Task prompt: Please copy the leading lines of the entries below exactly, concluding with the line in which "This screenshot has width=917, height=687." occurs.

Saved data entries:
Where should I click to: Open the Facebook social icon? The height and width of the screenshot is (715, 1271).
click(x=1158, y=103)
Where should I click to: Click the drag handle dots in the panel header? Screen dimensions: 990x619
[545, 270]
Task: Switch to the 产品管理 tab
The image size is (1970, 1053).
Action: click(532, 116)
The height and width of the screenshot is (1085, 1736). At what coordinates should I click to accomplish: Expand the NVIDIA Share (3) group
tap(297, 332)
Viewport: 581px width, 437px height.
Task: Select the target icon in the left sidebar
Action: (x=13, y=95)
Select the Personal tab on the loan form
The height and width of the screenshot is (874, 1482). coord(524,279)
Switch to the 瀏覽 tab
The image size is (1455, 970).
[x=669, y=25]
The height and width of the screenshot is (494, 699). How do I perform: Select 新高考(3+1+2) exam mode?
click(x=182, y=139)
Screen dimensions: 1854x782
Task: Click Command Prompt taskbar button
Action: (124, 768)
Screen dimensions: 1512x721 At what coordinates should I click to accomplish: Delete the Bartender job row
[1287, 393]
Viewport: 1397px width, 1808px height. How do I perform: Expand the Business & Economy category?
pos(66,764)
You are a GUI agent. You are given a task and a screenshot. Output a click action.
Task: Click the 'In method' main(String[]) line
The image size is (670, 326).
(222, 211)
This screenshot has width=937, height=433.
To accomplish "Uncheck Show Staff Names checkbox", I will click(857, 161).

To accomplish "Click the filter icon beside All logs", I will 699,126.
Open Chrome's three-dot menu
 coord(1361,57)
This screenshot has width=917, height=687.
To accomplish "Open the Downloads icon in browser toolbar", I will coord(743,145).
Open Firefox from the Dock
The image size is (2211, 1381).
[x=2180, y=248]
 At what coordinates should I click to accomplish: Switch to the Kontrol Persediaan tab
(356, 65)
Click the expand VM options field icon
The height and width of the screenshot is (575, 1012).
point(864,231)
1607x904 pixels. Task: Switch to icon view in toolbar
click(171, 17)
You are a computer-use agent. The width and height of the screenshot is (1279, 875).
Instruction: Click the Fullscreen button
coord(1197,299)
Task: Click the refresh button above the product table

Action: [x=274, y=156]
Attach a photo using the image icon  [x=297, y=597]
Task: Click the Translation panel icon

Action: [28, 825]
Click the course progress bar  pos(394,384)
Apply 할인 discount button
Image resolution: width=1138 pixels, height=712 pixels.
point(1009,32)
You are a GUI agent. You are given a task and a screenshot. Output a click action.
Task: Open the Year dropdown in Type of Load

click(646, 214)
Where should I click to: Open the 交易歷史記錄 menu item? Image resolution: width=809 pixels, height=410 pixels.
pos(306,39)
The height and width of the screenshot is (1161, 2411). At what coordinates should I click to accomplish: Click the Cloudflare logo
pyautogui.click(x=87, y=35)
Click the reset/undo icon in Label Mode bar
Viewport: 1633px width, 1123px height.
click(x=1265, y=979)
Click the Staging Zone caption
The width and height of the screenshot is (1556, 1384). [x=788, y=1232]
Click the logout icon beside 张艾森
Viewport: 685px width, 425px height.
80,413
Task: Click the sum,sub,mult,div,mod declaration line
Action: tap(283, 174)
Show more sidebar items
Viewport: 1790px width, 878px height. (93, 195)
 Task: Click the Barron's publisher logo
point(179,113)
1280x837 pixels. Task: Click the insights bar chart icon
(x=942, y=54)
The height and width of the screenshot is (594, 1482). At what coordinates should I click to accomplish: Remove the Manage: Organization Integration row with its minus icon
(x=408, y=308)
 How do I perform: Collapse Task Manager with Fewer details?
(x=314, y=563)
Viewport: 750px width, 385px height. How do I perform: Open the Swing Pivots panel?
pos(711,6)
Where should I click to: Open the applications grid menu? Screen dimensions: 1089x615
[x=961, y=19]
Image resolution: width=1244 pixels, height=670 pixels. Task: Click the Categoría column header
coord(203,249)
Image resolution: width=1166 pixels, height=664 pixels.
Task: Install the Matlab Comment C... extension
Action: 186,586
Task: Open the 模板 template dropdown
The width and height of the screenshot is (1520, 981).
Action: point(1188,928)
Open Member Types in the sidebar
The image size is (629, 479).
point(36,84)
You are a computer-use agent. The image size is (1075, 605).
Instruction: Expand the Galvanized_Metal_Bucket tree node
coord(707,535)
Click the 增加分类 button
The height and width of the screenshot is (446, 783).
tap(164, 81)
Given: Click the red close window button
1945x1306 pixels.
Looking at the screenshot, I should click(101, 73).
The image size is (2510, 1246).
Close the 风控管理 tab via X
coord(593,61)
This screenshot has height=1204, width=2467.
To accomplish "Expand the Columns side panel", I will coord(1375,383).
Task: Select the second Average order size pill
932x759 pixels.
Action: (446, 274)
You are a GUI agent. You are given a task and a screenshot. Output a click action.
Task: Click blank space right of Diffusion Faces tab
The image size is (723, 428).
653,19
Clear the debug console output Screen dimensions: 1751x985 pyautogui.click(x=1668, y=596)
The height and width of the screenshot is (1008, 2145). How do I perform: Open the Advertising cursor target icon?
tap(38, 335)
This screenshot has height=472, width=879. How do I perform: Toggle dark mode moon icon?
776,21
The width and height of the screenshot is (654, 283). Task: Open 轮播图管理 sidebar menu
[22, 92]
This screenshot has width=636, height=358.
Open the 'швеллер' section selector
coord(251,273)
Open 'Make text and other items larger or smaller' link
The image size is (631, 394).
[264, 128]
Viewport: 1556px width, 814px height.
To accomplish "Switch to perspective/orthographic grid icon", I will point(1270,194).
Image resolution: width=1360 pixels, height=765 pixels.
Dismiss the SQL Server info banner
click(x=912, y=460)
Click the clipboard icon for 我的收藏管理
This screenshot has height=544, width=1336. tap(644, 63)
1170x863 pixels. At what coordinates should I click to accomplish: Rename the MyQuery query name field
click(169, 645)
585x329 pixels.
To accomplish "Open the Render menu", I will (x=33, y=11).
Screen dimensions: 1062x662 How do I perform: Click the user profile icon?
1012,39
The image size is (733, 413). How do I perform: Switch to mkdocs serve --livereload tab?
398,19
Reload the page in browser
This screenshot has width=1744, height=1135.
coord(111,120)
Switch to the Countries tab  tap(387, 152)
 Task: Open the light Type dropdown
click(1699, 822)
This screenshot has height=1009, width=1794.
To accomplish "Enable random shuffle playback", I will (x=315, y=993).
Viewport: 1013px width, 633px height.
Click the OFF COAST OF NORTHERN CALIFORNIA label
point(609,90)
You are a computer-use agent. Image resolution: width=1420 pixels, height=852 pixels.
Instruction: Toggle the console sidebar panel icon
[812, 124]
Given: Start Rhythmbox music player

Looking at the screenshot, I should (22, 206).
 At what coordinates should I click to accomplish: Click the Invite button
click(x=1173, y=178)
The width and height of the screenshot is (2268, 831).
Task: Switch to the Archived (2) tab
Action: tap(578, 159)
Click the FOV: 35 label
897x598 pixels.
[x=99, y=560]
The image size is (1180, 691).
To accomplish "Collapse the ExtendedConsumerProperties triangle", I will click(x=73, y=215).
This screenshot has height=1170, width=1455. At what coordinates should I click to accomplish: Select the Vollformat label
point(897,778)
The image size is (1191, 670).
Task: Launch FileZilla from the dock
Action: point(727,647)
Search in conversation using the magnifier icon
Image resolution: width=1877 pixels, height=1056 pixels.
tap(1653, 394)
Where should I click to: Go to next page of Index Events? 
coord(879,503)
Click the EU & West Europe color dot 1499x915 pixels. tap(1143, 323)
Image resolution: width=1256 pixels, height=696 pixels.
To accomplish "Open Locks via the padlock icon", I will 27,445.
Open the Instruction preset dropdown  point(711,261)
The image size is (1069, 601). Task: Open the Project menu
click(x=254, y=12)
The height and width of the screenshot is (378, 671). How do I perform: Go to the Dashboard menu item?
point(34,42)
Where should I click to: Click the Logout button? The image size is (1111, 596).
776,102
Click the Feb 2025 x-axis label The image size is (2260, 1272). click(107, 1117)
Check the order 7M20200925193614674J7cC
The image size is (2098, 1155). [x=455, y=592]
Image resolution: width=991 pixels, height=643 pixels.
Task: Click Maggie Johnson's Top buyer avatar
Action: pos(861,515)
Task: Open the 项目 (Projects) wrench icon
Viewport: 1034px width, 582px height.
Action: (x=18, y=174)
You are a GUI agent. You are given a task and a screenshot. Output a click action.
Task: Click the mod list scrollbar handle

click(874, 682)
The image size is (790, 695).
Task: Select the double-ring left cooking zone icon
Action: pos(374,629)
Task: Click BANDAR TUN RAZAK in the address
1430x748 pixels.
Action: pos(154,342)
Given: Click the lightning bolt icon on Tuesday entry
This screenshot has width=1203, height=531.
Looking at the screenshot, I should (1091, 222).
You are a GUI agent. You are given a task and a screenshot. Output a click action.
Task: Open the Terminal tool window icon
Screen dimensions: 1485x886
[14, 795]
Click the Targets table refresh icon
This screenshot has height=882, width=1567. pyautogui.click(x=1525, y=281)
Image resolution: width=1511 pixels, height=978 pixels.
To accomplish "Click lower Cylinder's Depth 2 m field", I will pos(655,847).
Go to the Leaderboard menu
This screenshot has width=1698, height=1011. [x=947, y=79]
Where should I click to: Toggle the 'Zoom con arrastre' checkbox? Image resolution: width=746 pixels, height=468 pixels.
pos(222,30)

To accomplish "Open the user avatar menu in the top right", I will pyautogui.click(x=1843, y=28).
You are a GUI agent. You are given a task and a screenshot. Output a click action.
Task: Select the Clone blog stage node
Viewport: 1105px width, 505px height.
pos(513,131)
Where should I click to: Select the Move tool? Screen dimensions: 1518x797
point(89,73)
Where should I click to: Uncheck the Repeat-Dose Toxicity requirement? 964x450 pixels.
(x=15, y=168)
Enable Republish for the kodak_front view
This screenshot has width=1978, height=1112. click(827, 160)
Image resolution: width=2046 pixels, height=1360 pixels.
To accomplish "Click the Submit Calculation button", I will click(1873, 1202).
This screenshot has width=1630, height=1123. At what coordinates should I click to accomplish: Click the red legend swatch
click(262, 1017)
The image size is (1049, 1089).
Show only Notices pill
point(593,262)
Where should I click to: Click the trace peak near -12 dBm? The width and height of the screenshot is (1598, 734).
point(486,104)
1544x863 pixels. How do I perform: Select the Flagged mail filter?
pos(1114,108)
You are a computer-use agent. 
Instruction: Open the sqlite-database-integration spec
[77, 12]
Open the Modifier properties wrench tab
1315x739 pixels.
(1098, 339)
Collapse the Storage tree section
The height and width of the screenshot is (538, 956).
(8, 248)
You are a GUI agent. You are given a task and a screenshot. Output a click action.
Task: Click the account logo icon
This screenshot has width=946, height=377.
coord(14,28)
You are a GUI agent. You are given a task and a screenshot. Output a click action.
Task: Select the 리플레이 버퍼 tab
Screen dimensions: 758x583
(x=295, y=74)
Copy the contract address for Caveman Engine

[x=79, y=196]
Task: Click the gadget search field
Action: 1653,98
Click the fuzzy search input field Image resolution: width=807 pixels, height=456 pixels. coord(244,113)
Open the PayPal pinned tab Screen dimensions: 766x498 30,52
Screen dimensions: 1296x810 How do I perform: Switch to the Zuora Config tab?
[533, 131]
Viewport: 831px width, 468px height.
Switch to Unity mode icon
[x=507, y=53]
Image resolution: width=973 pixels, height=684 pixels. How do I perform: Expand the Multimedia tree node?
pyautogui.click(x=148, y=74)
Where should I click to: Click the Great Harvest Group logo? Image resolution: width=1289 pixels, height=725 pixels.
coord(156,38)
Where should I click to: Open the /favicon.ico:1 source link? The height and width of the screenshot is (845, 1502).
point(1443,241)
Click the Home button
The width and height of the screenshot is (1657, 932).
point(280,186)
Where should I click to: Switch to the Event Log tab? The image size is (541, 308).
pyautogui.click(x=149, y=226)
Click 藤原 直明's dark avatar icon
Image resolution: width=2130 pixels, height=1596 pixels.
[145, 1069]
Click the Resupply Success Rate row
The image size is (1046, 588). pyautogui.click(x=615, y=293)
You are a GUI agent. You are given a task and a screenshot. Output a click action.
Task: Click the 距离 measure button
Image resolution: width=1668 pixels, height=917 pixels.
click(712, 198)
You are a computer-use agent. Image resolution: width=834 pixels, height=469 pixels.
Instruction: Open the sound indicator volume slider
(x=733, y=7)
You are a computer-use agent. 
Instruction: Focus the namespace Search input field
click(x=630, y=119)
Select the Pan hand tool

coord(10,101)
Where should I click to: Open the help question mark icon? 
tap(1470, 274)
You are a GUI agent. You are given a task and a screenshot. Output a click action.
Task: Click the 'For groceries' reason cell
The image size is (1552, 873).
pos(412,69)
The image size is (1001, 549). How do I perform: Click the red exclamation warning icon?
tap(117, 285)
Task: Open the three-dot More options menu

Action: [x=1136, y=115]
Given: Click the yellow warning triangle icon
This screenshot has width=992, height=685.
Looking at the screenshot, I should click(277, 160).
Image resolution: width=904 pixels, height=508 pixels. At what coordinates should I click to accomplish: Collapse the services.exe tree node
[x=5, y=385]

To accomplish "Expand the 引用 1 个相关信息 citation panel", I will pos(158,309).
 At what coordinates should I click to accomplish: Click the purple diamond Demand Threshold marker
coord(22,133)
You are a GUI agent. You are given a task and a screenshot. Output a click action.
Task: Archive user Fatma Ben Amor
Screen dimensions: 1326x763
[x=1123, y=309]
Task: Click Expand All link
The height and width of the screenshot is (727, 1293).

Solution to this task:
Where should I click to: Open the Facebook social icon? The height and width of the screenshot is (715, 1271).
click(x=1158, y=103)
Where should I click to: Click the drag handle dots in the panel header? Screen dimensions: 990x619
[545, 270]
Task: Switch to the 产品管理 tab
The image size is (1970, 1053).
Action: click(532, 116)
The height and width of the screenshot is (1085, 1736). At what coordinates should I click to accomplish: Expand the NVIDIA Share (3) group
tap(297, 332)
Viewport: 581px width, 437px height.
Task: Select the target icon in the left sidebar
Action: (x=13, y=95)
Select the Personal tab on the loan form
The height and width of the screenshot is (874, 1482). coord(524,279)
Switch to the 瀏覽 tab
The image size is (1455, 970).
[x=669, y=25]
The height and width of the screenshot is (494, 699). How do I perform: Select 新高考(3+1+2) exam mode?
click(x=182, y=139)
Screen dimensions: 1854x782
Task: Click Command Prompt taskbar button
Action: (124, 768)
Screen dimensions: 1512x721 At what coordinates should I click to accomplish: Delete the Bartender job row
[1287, 393]
Viewport: 1397px width, 1808px height. How do I perform: Expand the Business & Economy category?
pos(66,764)
You are a GUI agent. You are given a task and a screenshot. Output a click action.
Task: Click the 'In method' main(String[]) line
The image size is (670, 326).
(222, 211)
This screenshot has width=937, height=433.
To accomplish "Uncheck Show Staff Names checkbox", I will click(857, 161).

To accomplish "Click the filter icon beside All logs", I will 699,126.
Open Chrome's three-dot menu
 coord(1361,57)
This screenshot has width=917, height=687.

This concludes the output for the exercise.